Mesmo entre seus pares, Autumn se muta, e a sororidade silente vem de sua prima, Skylar, novamente sem debate, e sim uma concordância imediata, em que só há uma resposta. Nisto, acabamos por ser envolvidos no silêncio de sua relação, numa falta de diálogo e desabafo que somente nos leva como cúmplices nesta jornada cinza, escura e entorpecida em melancolia, de modo que quando o rombo impiedoso chega, ele acaba por explicar e tornar compreensível o silêncio da protagonista, já que expressar leva a lembrar, e isto a dor; à angústia de se ver impotente numa situação em que as verdades se revelam cruas e abrem feridas. Em que a vítima é amordaçada pela realidade de ser representada como agressora, em que não há respaldo sobre sua escolha nem seu corpo. Antes de entrar na clínica abortiva, as duas observam uma manifestação cristã que condena o ato, um lembrete dogmático do ato cuja construção social, aprendemos desde novos, é censurável e repreensível. Dentro do local, Autumn é posta sob um interrogatório ainda mais invasivo, que busca desmembrar seu passado e histórico até ali, cujas respostas optativas são quatro: Nunca, raramente, às vezes e sempre. Never Rarely Sometimes Always. 

Circulando por estações de metrô e ônibus, a câmera reforça a pessoalidade da obra em escolhas que raramente desfocam da expressão fechada das personagens, o que também evidencia como elas, e principalmente Autumn, se sentem enclausuradas, perseguidas e sob julgamento. O olhar alheio sempre as atinge, e é como se o mundo soubesse do porquê estão ali. Elas também se revezam carregando a própria bagagem, incluindo uma enorme e pesada mala, por onde vão, uma vasão do enorme fardo que carregam. Em microcosmo, um simbolismo da difícil e dolorosa cirurgia de Autumn. Mas mais do que isso, da superexposição e periculosidade de ser uma mulher em uma sociedade forjada em princípios patriarcais. Os olhares sedentos e pervertidos, os contatos físicos provocativos e desrespeitosos. É um eterno tormento, uma desconfiança aumentada pela confusão desproporcional e hercúlea que se sentem, perdidas pela primeira vez na imensidão da cidade da Estátua da Liberdade. 
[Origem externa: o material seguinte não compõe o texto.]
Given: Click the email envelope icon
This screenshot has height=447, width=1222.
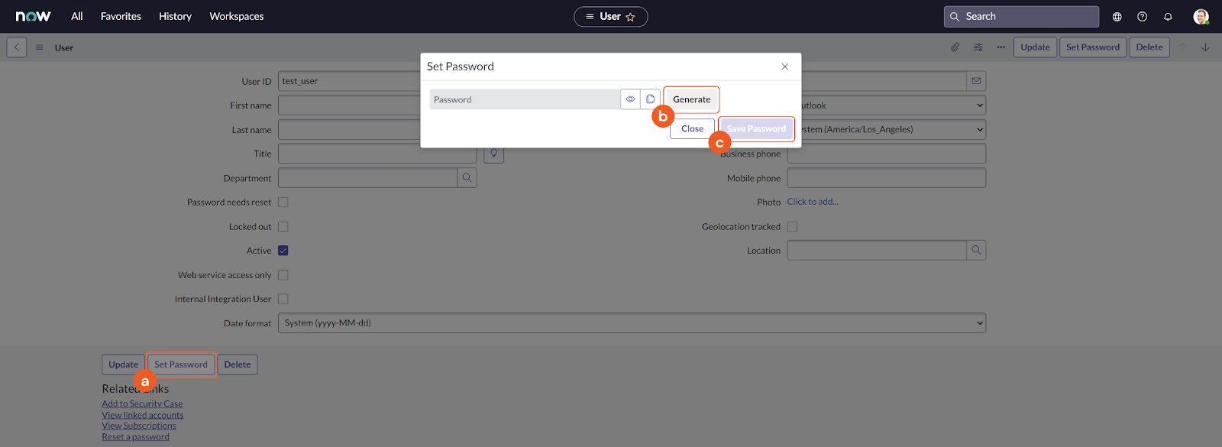Looking at the screenshot, I should (976, 81).
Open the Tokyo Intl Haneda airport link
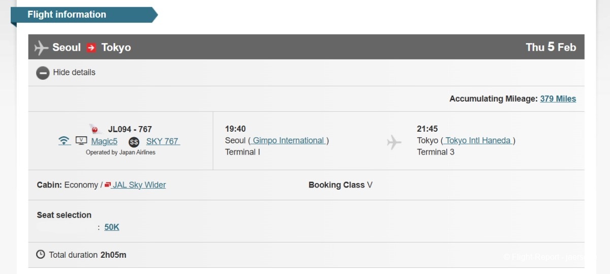 [478, 140]
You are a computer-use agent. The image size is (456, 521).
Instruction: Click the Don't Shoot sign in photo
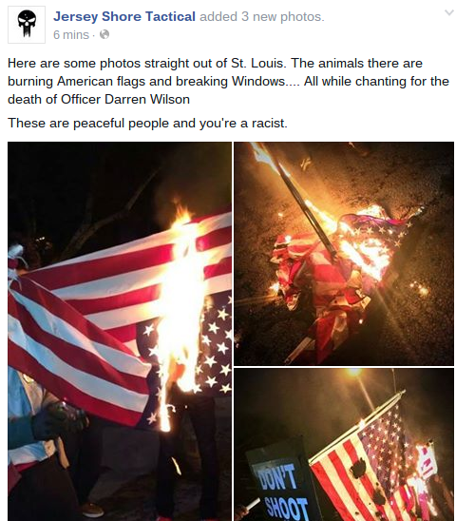coord(280,480)
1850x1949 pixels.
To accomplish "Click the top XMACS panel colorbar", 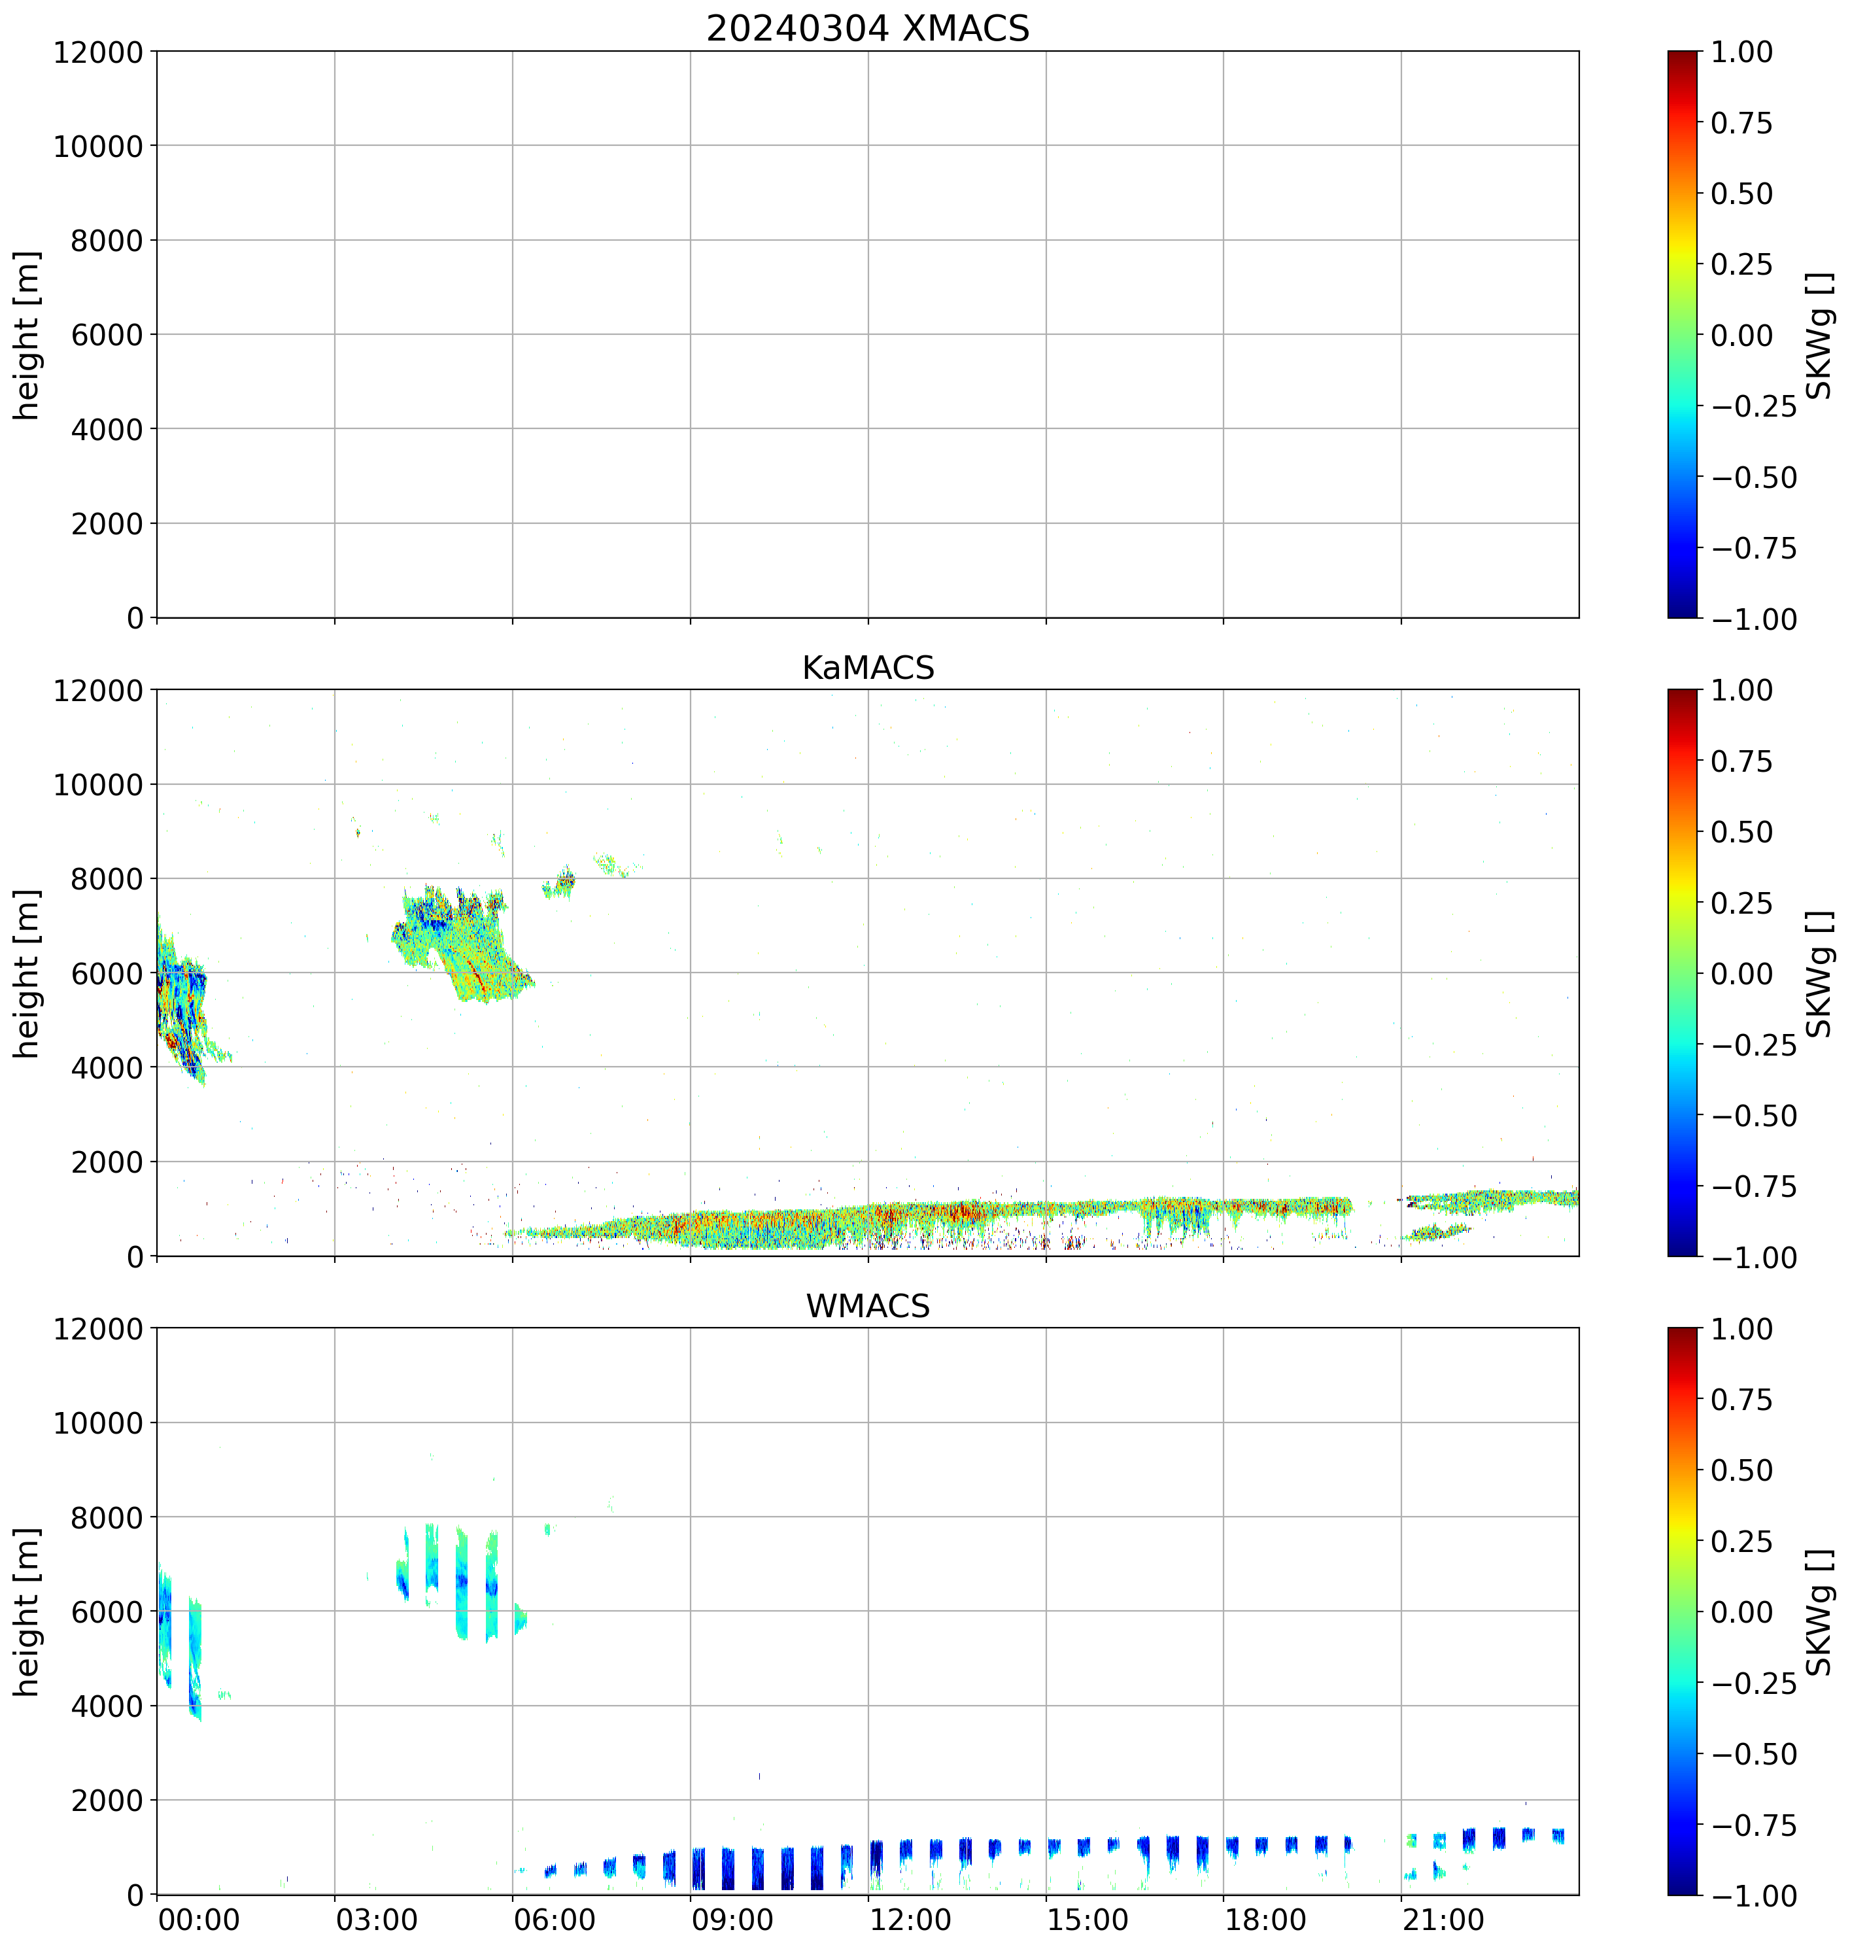I will (1682, 334).
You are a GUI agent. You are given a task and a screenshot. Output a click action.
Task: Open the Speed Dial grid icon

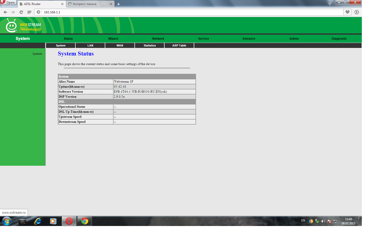[x=29, y=12]
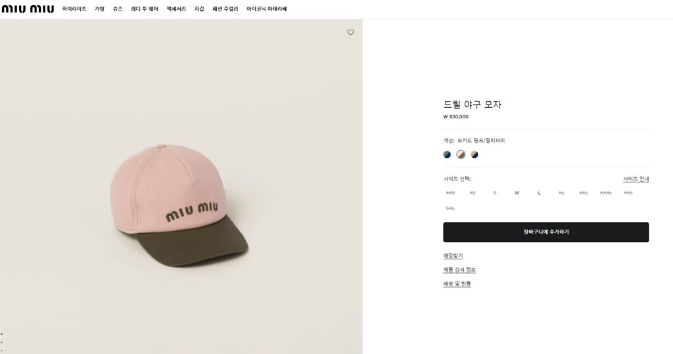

Este peso esmagador, simbolicamente, só alivia quando o pior é deixado para trás, quando finalmente a luz bate ao rosto e elas se permitem um sorriso. Não é o fim de uma provação que pode, nas Autumns e Skylars do mundo real, recomeçar na próxima parada, mas ao menos a certeza de uma comunidade de consciência e apoio crescentes, por mais embrionários que sejam. 

Talvez, a nossa melhor reação seja nenhuma. Seja respeitar e observar quem realmente tem de enfrentar isto. Se o privilégio nos foi dado de escapar desta realidade, o mínimo a se fazer é não dificultar ainda mais quem é constantemente ameaçada pela probabilidade de encarar tal confronto.